Katrin Assmann's paintings of plants and greenery are inspired by the urban landscaping of typical Los Angeles front yards and gardens. Sometimes appearing like a wild jungle, sometimes groomed and grotesquely manicured, almost sculptural and architectural. With their stark contrast between the white of the canvas and the opulence of the greenery, Katrin’s paintings evoke the visual relation between the sunburnt houses and apartment buildings and their surrounding gardens. Strong brushstrokes represent the power of nature, and a certain abstraction represent the artificialness of the urban gardens, visualizing the eternal struggle between man and nature in the setting of the urban landscape of LA.

 

Hung Viet Nguyen continues his Sacred Landscape series as a visual expression of the senses rather than literal representation of specific landmarks or locations. Inspired by his many travels and the experience of place, it is memory, along with the emotion and spirit of each space that Hung translates into a semi-abstract expression of what it felt like to be there. Expressed through a complex layering of paints, Nguyen starts with thick bases of oil under-painting, then organizes space into landmass, mountains, sky, and water boundaries.

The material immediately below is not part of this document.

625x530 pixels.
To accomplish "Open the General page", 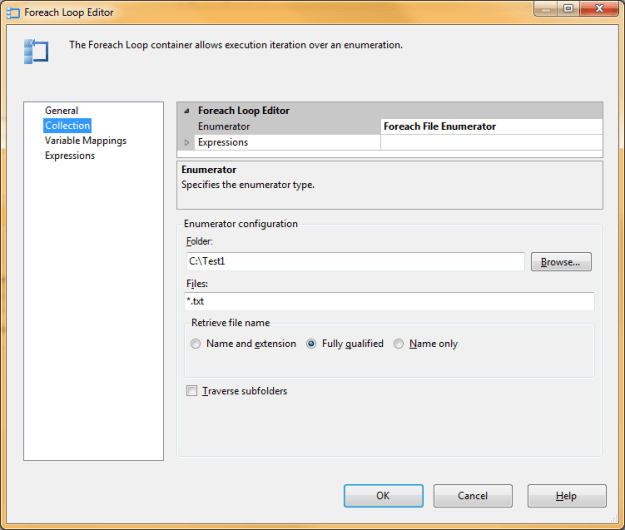I will [x=61, y=111].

Using color and objects to create depth, the ultimate sensation is a feeling of infinite space. 

 

Elizabeth Saveri presents a series of miniature paintings on bread clips, the ubiquitous plastic pieces used to tie plastic bags of bread, fruit and vegetables.  Like so much plastic production, bread clips are used often and without much thought. Because of their sheer number, the pieces may be seen as symbols of mass consumption, yet by painting on bread clips, Saveri imbues the throwaway trash object with a preciousness, making it a “thing of beauty”. The individual and small clusters of bread clips are paintings of places in California and Florida, including depictions of native wildlife and fish. These places have sustained increasing urban development that has encroached into the natural landscape. Climate change has also affected these two areas, with drought, fires and mudslides in California and hurricanes and floods in Florida. By placing the painted image on a bread clip, Saveri points to how our increasingly urbanized and artificial environment is threatening the very existence of the natural world.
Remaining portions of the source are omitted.